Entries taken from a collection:

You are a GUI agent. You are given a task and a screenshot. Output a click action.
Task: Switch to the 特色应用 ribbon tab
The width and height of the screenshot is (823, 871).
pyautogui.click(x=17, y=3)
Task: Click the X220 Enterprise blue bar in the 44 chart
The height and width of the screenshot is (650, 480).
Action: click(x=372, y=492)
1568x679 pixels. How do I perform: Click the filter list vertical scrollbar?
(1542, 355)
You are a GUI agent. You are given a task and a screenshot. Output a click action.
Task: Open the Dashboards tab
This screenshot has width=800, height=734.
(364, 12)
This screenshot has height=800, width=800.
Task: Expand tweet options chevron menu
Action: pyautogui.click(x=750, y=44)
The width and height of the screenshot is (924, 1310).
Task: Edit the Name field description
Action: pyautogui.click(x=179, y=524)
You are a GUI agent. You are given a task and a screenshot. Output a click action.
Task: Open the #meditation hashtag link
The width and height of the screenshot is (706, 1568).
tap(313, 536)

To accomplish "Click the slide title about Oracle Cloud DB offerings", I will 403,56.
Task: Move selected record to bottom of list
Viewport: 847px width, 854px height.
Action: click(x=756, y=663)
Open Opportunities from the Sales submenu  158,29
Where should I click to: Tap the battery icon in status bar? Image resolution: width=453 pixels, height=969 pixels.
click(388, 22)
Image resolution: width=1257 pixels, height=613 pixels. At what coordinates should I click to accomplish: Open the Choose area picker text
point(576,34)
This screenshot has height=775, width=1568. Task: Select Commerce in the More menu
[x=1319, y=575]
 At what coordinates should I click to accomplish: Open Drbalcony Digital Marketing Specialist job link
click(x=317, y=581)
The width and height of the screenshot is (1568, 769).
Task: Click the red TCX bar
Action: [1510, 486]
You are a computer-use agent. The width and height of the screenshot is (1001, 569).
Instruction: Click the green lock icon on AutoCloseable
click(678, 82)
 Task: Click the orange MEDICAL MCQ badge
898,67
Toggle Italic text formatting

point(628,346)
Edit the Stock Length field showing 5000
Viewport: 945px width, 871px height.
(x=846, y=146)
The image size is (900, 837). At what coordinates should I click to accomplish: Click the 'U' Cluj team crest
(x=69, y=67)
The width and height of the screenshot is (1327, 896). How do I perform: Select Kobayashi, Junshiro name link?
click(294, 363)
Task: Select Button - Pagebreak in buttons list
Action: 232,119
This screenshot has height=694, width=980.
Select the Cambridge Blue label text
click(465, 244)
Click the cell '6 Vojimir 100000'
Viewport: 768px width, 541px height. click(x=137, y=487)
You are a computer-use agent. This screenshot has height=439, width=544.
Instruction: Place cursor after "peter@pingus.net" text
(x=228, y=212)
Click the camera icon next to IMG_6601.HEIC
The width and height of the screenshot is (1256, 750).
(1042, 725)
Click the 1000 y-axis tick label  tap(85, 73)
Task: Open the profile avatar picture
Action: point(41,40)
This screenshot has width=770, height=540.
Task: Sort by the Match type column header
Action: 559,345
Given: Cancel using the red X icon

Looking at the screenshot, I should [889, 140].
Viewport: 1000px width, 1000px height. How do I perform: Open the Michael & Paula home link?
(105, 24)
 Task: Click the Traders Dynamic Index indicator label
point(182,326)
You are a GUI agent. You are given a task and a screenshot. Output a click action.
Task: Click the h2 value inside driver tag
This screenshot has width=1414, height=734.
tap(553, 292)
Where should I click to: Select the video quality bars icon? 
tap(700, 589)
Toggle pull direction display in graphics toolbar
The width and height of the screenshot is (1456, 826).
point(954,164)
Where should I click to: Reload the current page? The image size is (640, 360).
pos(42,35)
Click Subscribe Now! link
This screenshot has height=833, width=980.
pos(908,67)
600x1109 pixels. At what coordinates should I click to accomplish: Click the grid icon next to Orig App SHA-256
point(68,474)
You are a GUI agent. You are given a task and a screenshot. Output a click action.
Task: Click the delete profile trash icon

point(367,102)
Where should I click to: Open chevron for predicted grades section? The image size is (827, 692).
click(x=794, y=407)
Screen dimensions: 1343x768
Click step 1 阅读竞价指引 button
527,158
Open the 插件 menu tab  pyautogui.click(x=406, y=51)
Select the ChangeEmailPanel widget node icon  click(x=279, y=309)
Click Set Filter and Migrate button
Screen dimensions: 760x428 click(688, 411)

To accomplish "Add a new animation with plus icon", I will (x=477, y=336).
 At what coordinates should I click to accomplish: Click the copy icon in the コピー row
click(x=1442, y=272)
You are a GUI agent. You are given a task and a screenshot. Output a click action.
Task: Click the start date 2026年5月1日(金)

**Task directions**
Please return all of the records exactly as they appear.

**Answer space**
You are a GUI agent. You are given a task and a screenshot. Output a click action.
Task: Switch to the 特色应用 ribbon tab
The width and height of the screenshot is (823, 871).
pyautogui.click(x=17, y=3)
Task: Click the X220 Enterprise blue bar in the 44 chart
The height and width of the screenshot is (650, 480).
Action: click(x=372, y=492)
1568x679 pixels. How do I perform: Click the filter list vertical scrollbar?
(1542, 355)
You are a GUI agent. You are given a task and a screenshot. Output a click action.
Task: Open the Dashboards tab
This screenshot has width=800, height=734.
(364, 12)
This screenshot has height=800, width=800.
Task: Expand tweet options chevron menu
Action: pyautogui.click(x=750, y=44)
The width and height of the screenshot is (924, 1310).
Task: Edit the Name field description
Action: pyautogui.click(x=179, y=524)
You are a GUI agent. You are given a task and a screenshot. Output a click action.
Task: Open the #meditation hashtag link
The width and height of the screenshot is (706, 1568).
tap(313, 536)

To accomplish "Click the slide title about Oracle Cloud DB offerings", I will 403,56.
Task: Move selected record to bottom of list
Viewport: 847px width, 854px height.
Action: click(x=756, y=663)
Open Opportunities from the Sales submenu  158,29
Where should I click to: Tap the battery icon in status bar? Image resolution: width=453 pixels, height=969 pixels.
click(388, 22)
Image resolution: width=1257 pixels, height=613 pixels. At what coordinates should I click to accomplish: Open the Choose area picker text
point(576,34)
This screenshot has height=775, width=1568. Task: Select Commerce in the More menu
[x=1319, y=575]
 At what coordinates should I click to accomplish: Open Drbalcony Digital Marketing Specialist job link
click(x=317, y=581)
The width and height of the screenshot is (1568, 769).
Task: Click the red TCX bar
Action: [1510, 486]
You are a computer-use agent. The width and height of the screenshot is (1001, 569).
Instruction: Click the green lock icon on AutoCloseable
click(678, 82)
 Task: Click the orange MEDICAL MCQ badge
898,67
Toggle Italic text formatting

point(628,346)
Edit the Stock Length field showing 5000
Viewport: 945px width, 871px height.
(x=846, y=146)
The image size is (900, 837). At what coordinates should I click to accomplish: Click the 'U' Cluj team crest
(x=69, y=67)
The width and height of the screenshot is (1327, 896). How do I perform: Select Kobayashi, Junshiro name link?
click(294, 363)
Task: Select Button - Pagebreak in buttons list
Action: 232,119
This screenshot has height=694, width=980.
Select the Cambridge Blue label text
click(465, 244)
Click the cell '6 Vojimir 100000'
Viewport: 768px width, 541px height. click(x=137, y=487)
You are a computer-use agent. This screenshot has height=439, width=544.
Instruction: Place cursor after "peter@pingus.net" text
(x=228, y=212)
Click the camera icon next to IMG_6601.HEIC
The width and height of the screenshot is (1256, 750).
(1042, 725)
Click the 1000 y-axis tick label  tap(85, 73)
Task: Open the profile avatar picture
Action: point(41,40)
This screenshot has width=770, height=540.
Task: Sort by the Match type column header
Action: 559,345
Given: Cancel using the red X icon

Looking at the screenshot, I should [889, 140].
Viewport: 1000px width, 1000px height. How do I perform: Open the Michael & Paula home link?
(105, 24)
 Task: Click the Traders Dynamic Index indicator label
point(182,326)
You are a GUI agent. You are given a task and a screenshot. Output a click action.
Task: Click the h2 value inside driver tag
This screenshot has width=1414, height=734.
tap(553, 292)
Where should I click to: Select the video quality bars icon? 
tap(700, 589)
Toggle pull direction display in graphics toolbar
The width and height of the screenshot is (1456, 826).
point(954,164)
Where should I click to: Reload the current page? The image size is (640, 360).
pos(42,35)
Click Subscribe Now! link
This screenshot has height=833, width=980.
pos(908,67)
600x1109 pixels. At what coordinates should I click to accomplish: Click the grid icon next to Orig App SHA-256
point(68,474)
You are a GUI agent. You are given a task and a screenshot. Output a click action.
Task: Click the delete profile trash icon

point(367,102)
Where should I click to: Open chevron for predicted grades section? The image size is (827, 692).
click(x=794, y=407)
Screen dimensions: 1343x768
Click step 1 阅读竞价指引 button
527,158
Open the 插件 menu tab  pyautogui.click(x=406, y=51)
Select the ChangeEmailPanel widget node icon  click(x=279, y=309)
Click Set Filter and Migrate button
Screen dimensions: 760x428 click(688, 411)

To accomplish "Add a new animation with plus icon", I will (x=477, y=336).
 At what coordinates should I click to accomplish: Click the copy icon in the コピー row
click(x=1442, y=272)
You are a GUI agent. You are given a task and a screenshot. Output a click action.
Task: Click the start date 2026年5月1日(金)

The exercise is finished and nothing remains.